Dieta chetogena: fisiopatologia e indicazioni cliniche

Ketogenic diets: pathophysiology and therapeutic implications

Arianna Maiorana, Giovanna Cotugno, Lucilla Manganozzi, Carlo Dionisi-Vici

UOC Patologia Metabolica, Dipartimento di Pediatria, Ospedale Pediatrico Bambino Gesù, Roma

La dieta chetogena (DC) è un regime alimentare ad elevato contenuto lipidico e basso contenuto glucidico e proteico, che è stato utilizzato come terapia per l’epilessia refrattaria per circa un secolo e che costituisce il trattamento elettivo in due patologie metaboliche caratterizzate da alterazioni del trasporto e dell’utilizzazione del glucosio, il deficit di GLUT1 e il deficit di PDH. La DC classica è calcolata in un rapporto di grammi di lipidi versus grammi di carboidrati più proteine. È costituita da trigliceridi a lunga catena (LCTs) in rapporto di 3:1-4:1 rispetto a carboidrati più proteine. La DC fornisce un substrato energetico alternativo al glucosio ed ha effetti neuroprotettivi. Nell’ultimo decennio l’interesse per la DC è stato sempre maggiore per la sua provata efficacia e per la sua applicazione in diverse patologie. Si è dimostrata efficace nel controllo del peso corporeo e in altre condizioni patologiche con insulino-resistenza come il diabete, l’ovaio policistico e l’acne, oltrechè in varie malattie neurologiche, oncologiche, cardiovascolari, respiratorie e metaboliche. Recentemente è stata inoltre utilizzata con successo nel miglioramento dei sintomi muscolari e della cardiomiopatia in pazienti con glicogenosi di tipo III, fornendo una fonte energetica alternativa sotto forma di corpi chetonici.

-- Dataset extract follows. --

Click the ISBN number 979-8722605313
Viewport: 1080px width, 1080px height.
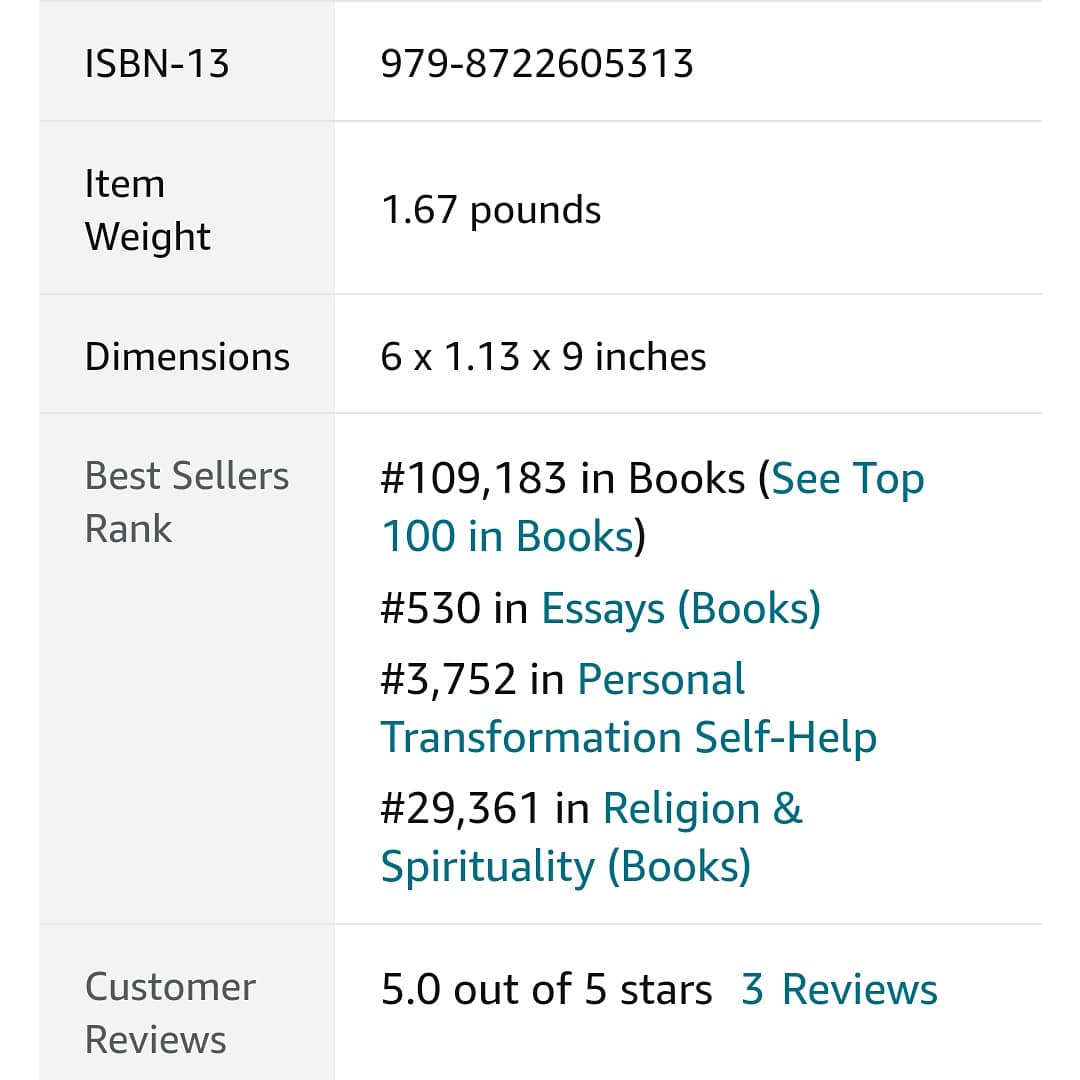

Nel corso degli anni, alla DC tradizionale si sono aggiunte nuove varianti per migliorare la compliance alimentare dei pazienti sia in età pediatrica che nell’adulto. Sono ad oggi disponibili 4 tipi di DC: la DC classica, la DC con acidi grassi a catena media (MCT), la dieta Atkins modificata (MAD) e la dieta a basso indice glicemico (LGIT).